0

Currently we use Oracle for storing images in the application. But we expect to see lot of images/videos in the application. We would like to move away from oracle to be able to shard easily and achieve high throughput. Any recommendations?

Did anyone try using NoSQL databases such as Couchbase/MongoDB for this purpose? Are they optimized for this purpose.

I see that Cloudinary uses Amazon S3 for this purpose. But I am looking for something, which can be deployed in our datacenter for privacy concerns.

4 Answers4

2

From your problem description, I can't see any indication pro or contra a NoSQL database.

Having media like pictures, sound, or video, in a database means just having a large uninterpreted binary object. Uninterpreted means: The database can store and deliver the binary, but can't analyze it for its properties, take it as a basis for queries, and the like (what databases are made for).

Both relational and non-relational databases provide data types for that kind of BLOB. The features in which they differ are, for example,

  • tabular vs. tree structured data structures - not applicable for the BLOB, as it will be one attribute, no matter how large it becomes,

  • different sorts of transaction logic (CAP theorem) that aren't addressed by the BLOB subject matter.

So I'm afraid your architecture will need to be decided on a much broader range than just considering your media data. Which are your data structures? Which are your query and update scenarios?

TAM
  • 1,731
  • 13
  • 18
  • Thanks for the reply. Currently we do have a relational database which stores some metadata about images. This relational DB stores information about million other things as well. So it is really hard to move away from that for now.
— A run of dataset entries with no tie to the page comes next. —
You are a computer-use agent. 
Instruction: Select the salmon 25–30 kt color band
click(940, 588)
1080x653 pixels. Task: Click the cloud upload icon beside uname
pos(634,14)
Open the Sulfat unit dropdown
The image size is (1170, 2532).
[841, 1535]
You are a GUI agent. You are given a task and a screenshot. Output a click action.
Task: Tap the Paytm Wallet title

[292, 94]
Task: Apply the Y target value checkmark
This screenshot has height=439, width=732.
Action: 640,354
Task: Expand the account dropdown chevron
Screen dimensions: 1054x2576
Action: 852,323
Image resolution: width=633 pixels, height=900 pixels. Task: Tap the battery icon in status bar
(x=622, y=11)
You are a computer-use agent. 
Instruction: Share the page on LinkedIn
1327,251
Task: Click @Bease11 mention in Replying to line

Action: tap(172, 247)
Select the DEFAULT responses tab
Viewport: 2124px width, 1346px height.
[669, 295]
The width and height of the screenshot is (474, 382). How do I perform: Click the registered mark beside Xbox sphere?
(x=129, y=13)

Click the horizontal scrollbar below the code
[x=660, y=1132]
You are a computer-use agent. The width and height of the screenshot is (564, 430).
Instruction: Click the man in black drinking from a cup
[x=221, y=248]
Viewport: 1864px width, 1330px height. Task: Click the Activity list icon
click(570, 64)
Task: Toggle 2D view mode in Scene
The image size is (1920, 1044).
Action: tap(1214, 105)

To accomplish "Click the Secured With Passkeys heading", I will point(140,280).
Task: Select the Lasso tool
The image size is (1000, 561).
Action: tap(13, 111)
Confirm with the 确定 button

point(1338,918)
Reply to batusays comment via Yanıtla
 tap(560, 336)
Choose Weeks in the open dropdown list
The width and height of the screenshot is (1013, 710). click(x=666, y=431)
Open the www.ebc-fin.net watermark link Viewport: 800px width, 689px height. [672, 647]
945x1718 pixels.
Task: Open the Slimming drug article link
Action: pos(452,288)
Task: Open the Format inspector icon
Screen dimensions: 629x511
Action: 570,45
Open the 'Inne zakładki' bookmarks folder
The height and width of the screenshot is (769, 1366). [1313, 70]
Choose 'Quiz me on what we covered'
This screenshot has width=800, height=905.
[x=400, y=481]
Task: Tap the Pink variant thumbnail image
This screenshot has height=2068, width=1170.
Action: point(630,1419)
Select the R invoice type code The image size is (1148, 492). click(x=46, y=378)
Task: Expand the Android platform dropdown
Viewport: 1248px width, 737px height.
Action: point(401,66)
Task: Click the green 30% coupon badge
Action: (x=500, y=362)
What I am really looking for is a optimized file storage mechanism, which can be scaled easily for high volume. And use that in conjunction with my current RDB. Since this is only for storing images, transactions are not a big concern. 2PC protocol is fine. – user3731623 May 14 '16 at 03:20
  • Have you looked at solutions like Nuxeo? – Laurent Doguin May 16 '16 at 22:06
2

What I see people do with Couchbase is store all of the meta-data about the image in a JSON document in Couchbase, but host the image itself is something optimized for files. You get the benefits of both worlds. In this kind of use case you mention, from my experience a NoSQL database will be much better than a relational database.

Having managed very large relational and NoSQL databases with blobs in them, IMO it is a terrible idea in most cases, regardless of the database type. So I wrote up this blog post for just such a situation.

NoSQLKnowHow
  • 4,449
  • 23
  • 35
  • Thanks for the reply. Actually, I read your blog post before posting this question. It is a very interesting read. Currently we do have a relational database which stores some metadata about images. This relational DB stores information about million other things. So it is really hard to move away from that for now. What I am really looking for is a optimized file storage mechanism, which can be scaled easily for high volume. And use that in conjunction with my current RDB. – user3731623 May 14 '16 at 03:16
0

As you are looking for private deployment in your data center, you may consider MongoDB or OpenStack Swift.

I have seen people using MongoDB gridfs (https://docs.mongodb.com/manual/core/gridfs/) for storing images/videos. The advantages of using MongoDB gridfs:

  1. You can use MongoDB replica set for fault tolerance/high availability.
  2. You can access a portion of a large file without loading the whole file into memory. As MongoDB stores files into small chunks(255KB), so video files can be streamed faster.
  3. You can scale using MongoDB sharding.

Openstack Swift is a highly available, distributed, eventually consistent object/blob store comparable to Amazon S3, which you can deploy in your data center. Also OpenStack Swift is being used by many companies, Rackspace's Cloud Files runs Swift. You may also give a look into Swift : http://docs.openstack.org/developer/swift/

Pranab Sharma
  • 729
  • 10
  • 12
0

S3 which has a very strong commitment to privacy. What are your concerns regarding S3? Also, which datacenter are you planning to move away from Oracle's storage?

Itay Taragano
  • 1,901
  • 1
  • 11
  • 12